Le Ballet de l’Opéra de Paris a décidément du mal à vivre sans crise interne. Après l’arrivée comme le départ fracassant de Benjamin Millepied il y a deux ans, Aurélie Dupont est devenue Directrice de la Danse. Sa prise de poste devait apaiser les tensions, étant une danseuse de « la maison ». Mais crise de confiance, incompréhension de sa ligne artistique ou manque de communication, les tensions ont commencé à se faire sentir au sein du Ballet. Un malaise qui se percevait aussi sur scène. Un sondage réalisé en interne a donné des résultats peu flatteurs pour la direction. Mais ce sondage, un document de travail interne, a été divulgué à la presse. Sans le consentement des danseurs et danseuses, dont beaucoup ont signé un communiqué s’indignant de cette publication. Ce qui ne fait pas oublier les résultats de ce sondage, montrant un problème sérieux de leadership dans la compagnie. 

Défilé du Ballet de l’Opéra de Paris

Après le départ précipité de Benjamin Millepied, la nomination d’Aurélie Dupont à la Direction de la Danse annonçait une période un peu plus calme pour le Ballet de l’Opéra de Paris. Mais la Danseuse Étoile n’a pas eu quelques mois de répit. Très vite, une certaine déception est arrivée, d’abord vis-à-vis de sa programmation. Aurélie Dupont annonçait le grand retour du classique, ce ne fut pas vraiment le cas lors de sa première saison, encore moins dans sa seconde, actuellement en cours. Pas formée au management, sans expérience de direction de troupe et n’ayant pas eu le temps de réfléchir à un véritable projet, la direction d’Aurélie Dupont a provoqué des tensions dans la compagnie. 

 

Un sondage interne divulgué à la presse

Pour remédier à ce problème, la CEA – la commission d’expression artistique composée de six danseurs et danseuses de la troupe – a réalisé un sondage en interne pour mettre des mots sur un malaise que beaucoup ressentaient. Cette pratique est plutôt courante dans le monde de l’entreprise, et permet de poser les bases d’une discussion. Il s’agit d’une enquête interne et anonyme qui n’a pas à se retrouver en public. Le CEA a présenté les résultats de ce sondage à la DRH de l’Opéra de Paris, qui leur aurait opposé une fin de non-recevoir.  

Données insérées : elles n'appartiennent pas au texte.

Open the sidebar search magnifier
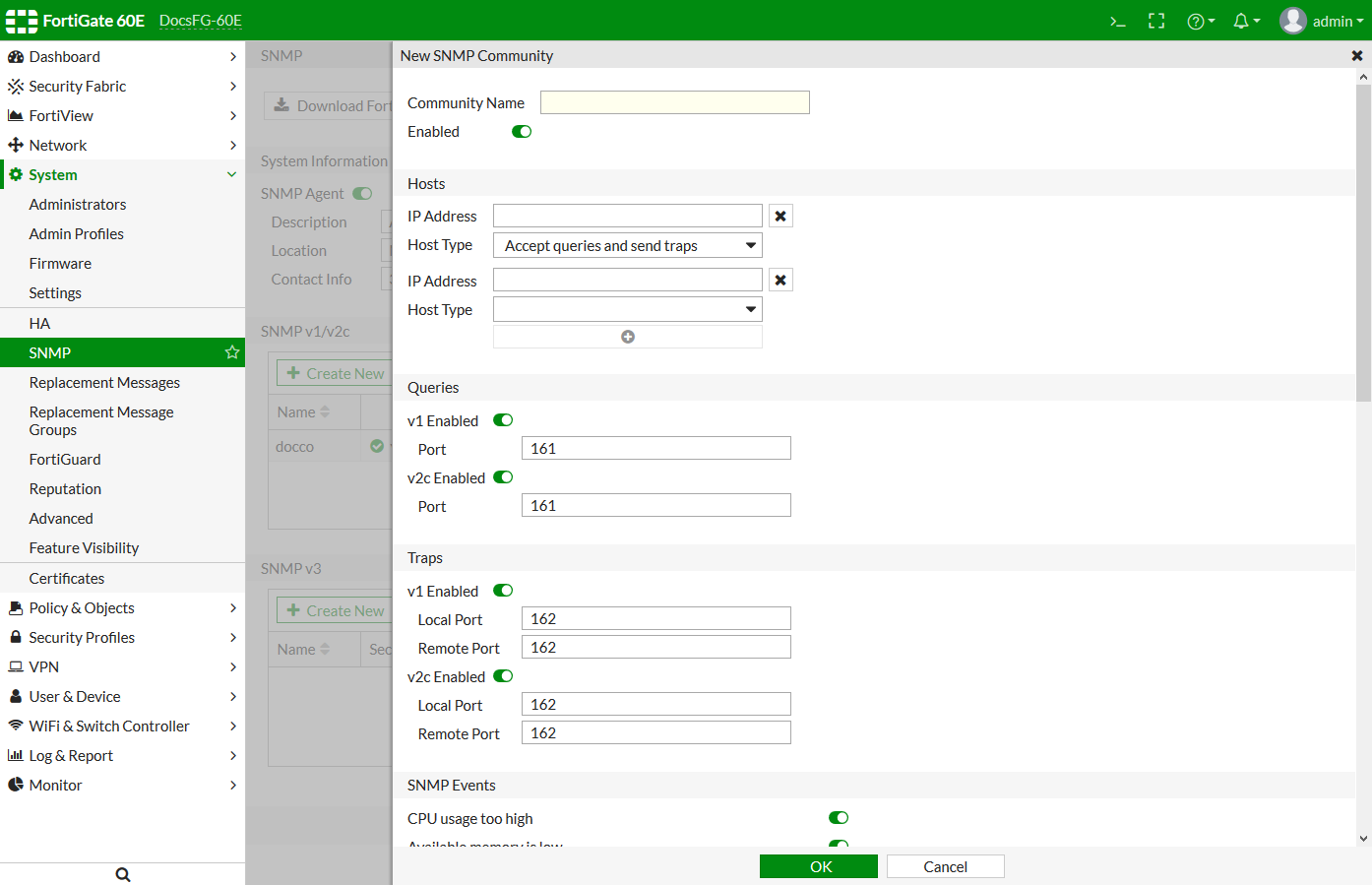This screenshot has width=1372, height=885. 122,874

Ce sondage a ensuite été transmis à quelques journalistes la semaine dernière. Quelques jours plus tard, avant même sa publication, un communiqué parvenait à ces mêmes journalistes signés par 98 des artistes de la compagnie, s’insurgeant contre la divulgation de ce sondage. « La divulgation de ce questionnaire s’est faite sans le consentement des danseurs et à aucun moment les artistes interrogés n’ont pu concevoir que ce document serait utilisé à des fins contraires à leurs intérêts« , indique le communiqué. « N’ayant fait l’objet d’aucune synthèse, livrant des informations brutes, il a été sciemment utilisé pour nuire à l’institution, tout en affaiblissant les Artistes Chorégraphiques« . Le tout – sondage interne et communiqué de presse – a été rendu public par Le Figaro, lors d’un article paru le dimanche 15 avril au soir. 

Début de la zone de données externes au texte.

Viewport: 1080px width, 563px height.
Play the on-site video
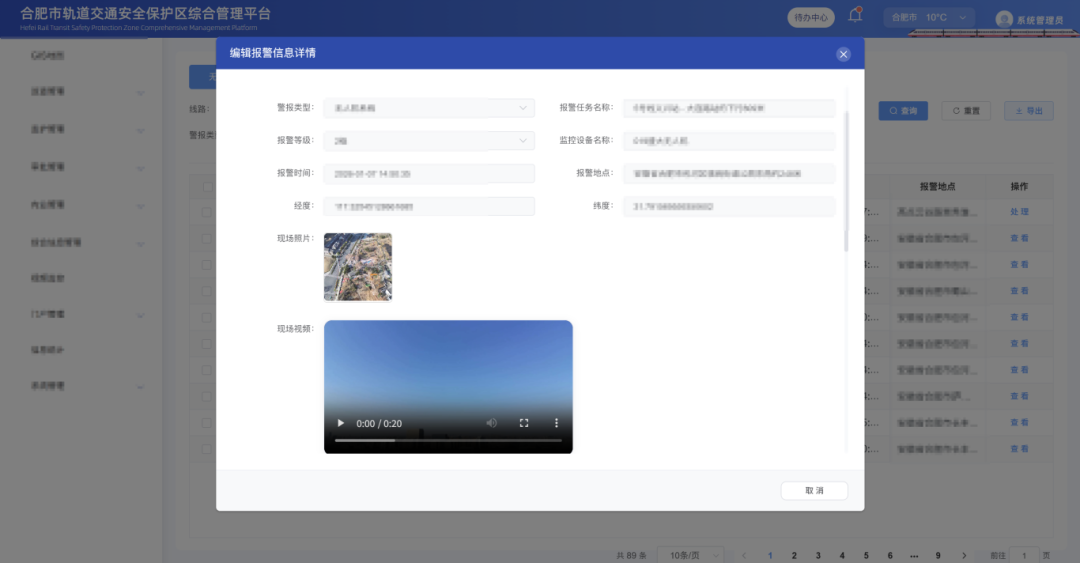coord(340,423)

Le communiqué de presse qui a suivi, signé par les artistes, est à retrouver sur ScèneWeb. L’on peut comprendre que les danseurs et danseuses n’aient pas apprécié la divulgation de ce document – et cela se comprend. Mais les termes employés, soutenant fermement la direction alors que le sondage interne montre une grande défiance à son égard, pose question. « Ne pas signer aurait été un suicide artistique et économique : plus de rôle, plus de feu, plus de permission d’aller danser ailleurs« , raconte un des artistes de la troupe au Figaro. Il est d’ailleurs difficile de décrypter la raison des absents de ces signatures : une partie de la compagnie était en repos, certains dansaient à l’étranger, il est possible que tous et toutes n’aient pas eu le message à temps vendredi dernier. 

 

Méfiance envers les choix d’Aurélie Dupont

Mais derrière ces manoeuvres de palais, difficile de cacher les résultats accablant pour la direction (et pas seulement d’Aurélie Dupont) dans ce document de 179 pages. 108 danseurs et danseuses sur 154 y ont répondu. À la question « Le projet artistique vous a‐t‐il été clairement exposé par la direction actuelle ? », 79 % répondent non. « Actuellement, sur l’ensemble d’une saison, les distributions (de toute la compagnie) répondent à une logique compréhensible et cohérente pour vous?« , non à 76 %. »Dans l’ensemble, vous estimez faire l’objet d’un management de haute qualité ?« , près de 90 % répondent non également, toujours à lire sur ScèneWeb. Des points que le public ou la presse pouvaient aussi ressentir, tant Aurélie Dupont avait du mal à expliquer clairement son projet artistique en conférence de presse. 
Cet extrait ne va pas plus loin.